Dillon Gee endorses his DL stint, doesn’t want his injury to escalate

Dillon Gee 1 slice


Baron

Dillon Gee’s injured groin and departure to the disabled list yesterday got lost in the hoopla of the team deciding to replace him in the rotation with Noah Syndergaard.

Gee was pitching well before he hit this snag – he had a 1.83 ERA over his last three starts with six walks and 11 strikeouts in 19 2/3 innings.

The timing of this injury is eerily similar to the one he incurred last year with his lat muscle. He was pitching very well leading up to the injury in early May, and became derailed for two months. But that experience is why Gee fully supports the decision to go to the sideline and let his ground heal, rather than push the issue and have it escalate into something major.

“I tried to force something early and missed two months last year,” Gee said. “This year we’re playing it safe.”

The Mets can backdate his stint on the disabled list to May 4, meaning he can return as soon as May 19. And he expects to be ready to go when he’s eligible to come off the disabled list.

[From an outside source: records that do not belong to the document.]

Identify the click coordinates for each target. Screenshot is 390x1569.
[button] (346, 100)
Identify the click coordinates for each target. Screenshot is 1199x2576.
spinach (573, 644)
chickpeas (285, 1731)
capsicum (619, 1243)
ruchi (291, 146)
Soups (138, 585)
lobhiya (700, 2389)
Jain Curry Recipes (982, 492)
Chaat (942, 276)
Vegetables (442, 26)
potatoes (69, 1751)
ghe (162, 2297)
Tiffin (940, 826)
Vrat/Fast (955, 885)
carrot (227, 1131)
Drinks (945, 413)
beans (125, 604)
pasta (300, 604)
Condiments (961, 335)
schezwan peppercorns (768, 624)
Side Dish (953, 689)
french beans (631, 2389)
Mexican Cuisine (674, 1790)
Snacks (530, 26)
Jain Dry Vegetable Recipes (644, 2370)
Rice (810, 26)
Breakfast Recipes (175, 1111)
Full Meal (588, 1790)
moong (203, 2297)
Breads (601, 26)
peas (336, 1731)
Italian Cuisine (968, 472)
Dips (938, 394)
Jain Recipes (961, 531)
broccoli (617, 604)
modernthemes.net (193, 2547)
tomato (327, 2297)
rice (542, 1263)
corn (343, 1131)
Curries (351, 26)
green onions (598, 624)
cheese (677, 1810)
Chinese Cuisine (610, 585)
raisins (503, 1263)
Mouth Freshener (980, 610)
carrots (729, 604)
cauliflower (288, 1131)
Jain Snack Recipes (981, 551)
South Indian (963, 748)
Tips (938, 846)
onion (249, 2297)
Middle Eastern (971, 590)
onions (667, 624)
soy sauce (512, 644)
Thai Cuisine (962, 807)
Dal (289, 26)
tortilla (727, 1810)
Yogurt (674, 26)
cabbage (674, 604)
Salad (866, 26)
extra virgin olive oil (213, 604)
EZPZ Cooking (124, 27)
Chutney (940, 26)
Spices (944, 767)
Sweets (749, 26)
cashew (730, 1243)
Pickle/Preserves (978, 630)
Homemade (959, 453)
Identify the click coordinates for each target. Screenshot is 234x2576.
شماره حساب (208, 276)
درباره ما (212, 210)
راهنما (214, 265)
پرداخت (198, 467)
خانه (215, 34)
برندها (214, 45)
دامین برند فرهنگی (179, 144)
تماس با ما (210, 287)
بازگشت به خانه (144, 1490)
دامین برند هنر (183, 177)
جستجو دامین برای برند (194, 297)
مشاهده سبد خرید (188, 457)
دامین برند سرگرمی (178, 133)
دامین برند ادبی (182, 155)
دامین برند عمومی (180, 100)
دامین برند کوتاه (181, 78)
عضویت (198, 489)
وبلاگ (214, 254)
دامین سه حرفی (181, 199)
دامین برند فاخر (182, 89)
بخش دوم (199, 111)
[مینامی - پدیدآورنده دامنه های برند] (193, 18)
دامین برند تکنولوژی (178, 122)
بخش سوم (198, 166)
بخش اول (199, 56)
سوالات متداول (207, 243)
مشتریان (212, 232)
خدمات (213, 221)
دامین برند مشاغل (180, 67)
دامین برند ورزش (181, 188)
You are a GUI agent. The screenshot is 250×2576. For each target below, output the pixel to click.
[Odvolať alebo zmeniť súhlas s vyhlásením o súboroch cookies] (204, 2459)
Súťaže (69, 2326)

“I think this is the safest route to go, the most prudent way to attack this,” Gee explained on Friday. “As of right now, I guess I’ve got about 10 days before I can come off. I expect to be good to go by then.”

The question is what will happen with Gee when he is eligible to come off the disabled list, now that Syndergaard is here and in the rotation?

These things have a way of working themselves out, so time will tell. But if Syndergaard is pitching well in ten days, the Mets will be hard pressed to bury him back at Triple-A, where he was dominating.

Then there’s Steven Matz, who is also dominating at Triple-A and is inching closer to a promotion himself.

The Mets could conceivably shift Gee back into the bullpen as a long reliever. They don’t really have that at the moment with Carlos Torres in a short-relief role right now. But, he had trouble adapting to such a role during Spring Training, so that might not be a fit for him in the long-term.

They could always jettison Gee or Jon Niese from the roster as well, but that would require a market to develop pretty quickly at a time trades are rarely made.